(DATASET ENTRIES begins)
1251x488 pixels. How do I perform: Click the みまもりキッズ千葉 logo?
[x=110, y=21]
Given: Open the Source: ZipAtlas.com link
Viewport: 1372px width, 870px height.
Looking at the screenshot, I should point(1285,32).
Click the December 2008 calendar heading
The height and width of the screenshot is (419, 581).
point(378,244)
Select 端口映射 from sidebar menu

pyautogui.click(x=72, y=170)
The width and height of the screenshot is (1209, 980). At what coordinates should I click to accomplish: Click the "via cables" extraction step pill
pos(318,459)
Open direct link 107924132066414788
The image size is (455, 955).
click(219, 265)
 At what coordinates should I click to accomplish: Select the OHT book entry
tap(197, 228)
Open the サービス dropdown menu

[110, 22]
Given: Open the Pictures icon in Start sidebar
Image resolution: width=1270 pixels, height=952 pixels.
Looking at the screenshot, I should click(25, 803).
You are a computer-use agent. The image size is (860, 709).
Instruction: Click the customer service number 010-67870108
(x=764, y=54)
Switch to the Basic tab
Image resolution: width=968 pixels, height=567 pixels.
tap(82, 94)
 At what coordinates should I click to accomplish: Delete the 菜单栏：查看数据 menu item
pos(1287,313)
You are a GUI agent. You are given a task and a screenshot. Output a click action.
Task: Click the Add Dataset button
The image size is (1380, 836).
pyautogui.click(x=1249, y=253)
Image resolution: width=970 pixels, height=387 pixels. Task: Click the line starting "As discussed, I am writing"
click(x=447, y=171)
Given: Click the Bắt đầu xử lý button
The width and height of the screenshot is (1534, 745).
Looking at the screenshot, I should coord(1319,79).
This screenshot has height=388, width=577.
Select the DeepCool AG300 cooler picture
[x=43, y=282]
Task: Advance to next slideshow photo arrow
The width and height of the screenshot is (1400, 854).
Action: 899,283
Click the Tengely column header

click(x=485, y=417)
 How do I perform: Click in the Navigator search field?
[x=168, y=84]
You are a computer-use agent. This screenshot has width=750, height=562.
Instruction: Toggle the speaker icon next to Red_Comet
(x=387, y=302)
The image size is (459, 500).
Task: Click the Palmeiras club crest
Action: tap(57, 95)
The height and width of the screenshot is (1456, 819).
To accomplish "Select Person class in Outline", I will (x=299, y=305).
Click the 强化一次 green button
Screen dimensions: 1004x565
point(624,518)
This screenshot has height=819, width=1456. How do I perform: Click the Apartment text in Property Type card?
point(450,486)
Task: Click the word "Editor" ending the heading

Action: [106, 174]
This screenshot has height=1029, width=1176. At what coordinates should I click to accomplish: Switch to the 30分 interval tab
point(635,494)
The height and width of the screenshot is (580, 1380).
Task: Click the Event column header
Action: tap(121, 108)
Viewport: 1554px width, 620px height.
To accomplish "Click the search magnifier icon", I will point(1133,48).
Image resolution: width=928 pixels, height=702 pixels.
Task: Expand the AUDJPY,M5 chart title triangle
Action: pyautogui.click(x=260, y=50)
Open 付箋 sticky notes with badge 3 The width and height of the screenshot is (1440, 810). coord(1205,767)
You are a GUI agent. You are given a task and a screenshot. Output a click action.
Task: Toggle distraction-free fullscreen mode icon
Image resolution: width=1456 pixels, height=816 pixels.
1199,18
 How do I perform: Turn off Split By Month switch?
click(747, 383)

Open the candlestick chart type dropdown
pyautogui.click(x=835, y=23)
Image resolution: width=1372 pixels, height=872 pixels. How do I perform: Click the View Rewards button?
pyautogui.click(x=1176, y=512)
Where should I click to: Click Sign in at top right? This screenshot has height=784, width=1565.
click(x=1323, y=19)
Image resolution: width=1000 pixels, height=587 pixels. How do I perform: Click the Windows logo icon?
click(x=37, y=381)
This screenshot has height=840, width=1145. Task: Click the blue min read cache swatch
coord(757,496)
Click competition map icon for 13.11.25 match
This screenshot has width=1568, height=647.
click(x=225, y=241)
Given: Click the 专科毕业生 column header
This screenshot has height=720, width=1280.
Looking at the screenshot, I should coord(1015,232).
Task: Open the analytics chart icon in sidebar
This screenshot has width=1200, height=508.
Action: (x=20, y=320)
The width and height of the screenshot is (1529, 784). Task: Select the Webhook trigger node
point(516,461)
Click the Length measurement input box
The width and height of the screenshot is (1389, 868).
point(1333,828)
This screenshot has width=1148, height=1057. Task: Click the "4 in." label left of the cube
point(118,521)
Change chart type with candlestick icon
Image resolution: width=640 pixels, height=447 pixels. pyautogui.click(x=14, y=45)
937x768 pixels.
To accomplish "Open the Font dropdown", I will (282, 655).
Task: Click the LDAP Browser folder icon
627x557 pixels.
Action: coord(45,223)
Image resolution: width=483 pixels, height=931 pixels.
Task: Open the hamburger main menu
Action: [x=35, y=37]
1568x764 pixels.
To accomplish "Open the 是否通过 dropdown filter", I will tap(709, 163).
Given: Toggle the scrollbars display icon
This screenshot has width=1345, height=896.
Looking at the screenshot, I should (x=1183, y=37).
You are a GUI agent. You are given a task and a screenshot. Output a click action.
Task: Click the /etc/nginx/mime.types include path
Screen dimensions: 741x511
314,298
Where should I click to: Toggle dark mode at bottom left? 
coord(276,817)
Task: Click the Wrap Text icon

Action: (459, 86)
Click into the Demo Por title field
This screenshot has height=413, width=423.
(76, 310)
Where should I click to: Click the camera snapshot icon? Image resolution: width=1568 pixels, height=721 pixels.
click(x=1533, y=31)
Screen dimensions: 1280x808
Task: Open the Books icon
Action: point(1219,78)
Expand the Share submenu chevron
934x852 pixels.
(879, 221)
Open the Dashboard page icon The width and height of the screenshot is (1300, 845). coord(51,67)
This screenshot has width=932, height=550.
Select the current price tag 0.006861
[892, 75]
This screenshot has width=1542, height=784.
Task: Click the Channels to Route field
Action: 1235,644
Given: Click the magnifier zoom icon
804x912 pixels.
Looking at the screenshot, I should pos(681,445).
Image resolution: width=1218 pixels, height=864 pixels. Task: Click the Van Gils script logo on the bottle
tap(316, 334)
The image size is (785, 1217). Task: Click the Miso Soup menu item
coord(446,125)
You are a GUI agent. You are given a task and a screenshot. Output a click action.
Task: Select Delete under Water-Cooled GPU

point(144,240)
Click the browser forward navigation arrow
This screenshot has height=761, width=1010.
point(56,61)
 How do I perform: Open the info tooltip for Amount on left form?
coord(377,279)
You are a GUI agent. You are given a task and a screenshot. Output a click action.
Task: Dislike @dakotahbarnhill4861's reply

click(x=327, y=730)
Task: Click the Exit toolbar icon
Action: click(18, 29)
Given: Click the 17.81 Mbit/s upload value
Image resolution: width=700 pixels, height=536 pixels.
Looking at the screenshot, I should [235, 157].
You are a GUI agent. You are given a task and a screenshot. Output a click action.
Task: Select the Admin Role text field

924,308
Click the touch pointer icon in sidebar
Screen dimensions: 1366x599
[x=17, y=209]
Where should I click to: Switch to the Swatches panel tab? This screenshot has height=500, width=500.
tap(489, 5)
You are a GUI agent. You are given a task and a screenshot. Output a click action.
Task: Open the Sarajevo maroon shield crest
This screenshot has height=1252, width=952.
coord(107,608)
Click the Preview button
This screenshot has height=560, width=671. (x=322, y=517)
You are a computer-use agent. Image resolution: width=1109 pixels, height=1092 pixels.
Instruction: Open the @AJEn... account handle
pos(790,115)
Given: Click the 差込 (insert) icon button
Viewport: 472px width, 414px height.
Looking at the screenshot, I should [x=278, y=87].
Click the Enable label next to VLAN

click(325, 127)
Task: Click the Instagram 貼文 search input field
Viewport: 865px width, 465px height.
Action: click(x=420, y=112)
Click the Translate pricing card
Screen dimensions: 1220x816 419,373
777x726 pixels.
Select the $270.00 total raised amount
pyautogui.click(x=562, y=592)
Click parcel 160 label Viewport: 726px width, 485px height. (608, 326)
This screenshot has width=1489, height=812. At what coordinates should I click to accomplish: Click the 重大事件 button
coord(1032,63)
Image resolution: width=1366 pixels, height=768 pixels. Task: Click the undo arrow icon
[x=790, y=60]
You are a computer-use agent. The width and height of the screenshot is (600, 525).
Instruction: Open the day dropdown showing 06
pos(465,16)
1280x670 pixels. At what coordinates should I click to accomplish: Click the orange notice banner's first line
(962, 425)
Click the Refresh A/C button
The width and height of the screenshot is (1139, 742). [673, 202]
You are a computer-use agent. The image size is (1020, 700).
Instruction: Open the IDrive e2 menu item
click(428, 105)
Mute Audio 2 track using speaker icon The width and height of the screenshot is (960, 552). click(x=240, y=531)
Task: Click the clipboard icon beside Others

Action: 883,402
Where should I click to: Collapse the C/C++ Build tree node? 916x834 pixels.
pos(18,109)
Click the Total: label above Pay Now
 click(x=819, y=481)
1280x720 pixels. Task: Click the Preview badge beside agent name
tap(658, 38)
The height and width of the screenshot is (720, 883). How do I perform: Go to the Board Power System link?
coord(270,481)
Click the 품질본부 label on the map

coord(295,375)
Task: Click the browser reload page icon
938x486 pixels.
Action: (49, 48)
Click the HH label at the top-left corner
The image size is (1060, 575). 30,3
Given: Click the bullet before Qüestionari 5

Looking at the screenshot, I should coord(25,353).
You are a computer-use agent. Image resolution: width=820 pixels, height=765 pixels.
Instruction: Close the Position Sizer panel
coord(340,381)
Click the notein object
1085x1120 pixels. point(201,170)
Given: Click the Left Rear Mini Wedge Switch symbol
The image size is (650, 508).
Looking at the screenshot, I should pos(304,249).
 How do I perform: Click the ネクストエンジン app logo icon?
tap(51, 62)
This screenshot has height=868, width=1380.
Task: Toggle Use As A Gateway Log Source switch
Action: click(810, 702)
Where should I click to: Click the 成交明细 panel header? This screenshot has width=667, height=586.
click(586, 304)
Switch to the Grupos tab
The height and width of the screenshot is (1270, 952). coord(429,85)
(DATASET ENTRIES ends)
-- YOUR ASSIGNMENT --
Each line in the entries above, starting at the line with "Task: Click the word" and ending at the line with "Viewport: 1554px width, 620px height.", is to be printed exactly, and only those lines.

-- SOLUTION --
Task: Click the word "Editor" ending the heading

Action: [106, 174]
This screenshot has height=1029, width=1176. At what coordinates should I click to accomplish: Switch to the 30分 interval tab
point(635,494)
The height and width of the screenshot is (580, 1380).
Task: Click the Event column header
Action: tap(121, 108)
Viewport: 1554px width, 620px height.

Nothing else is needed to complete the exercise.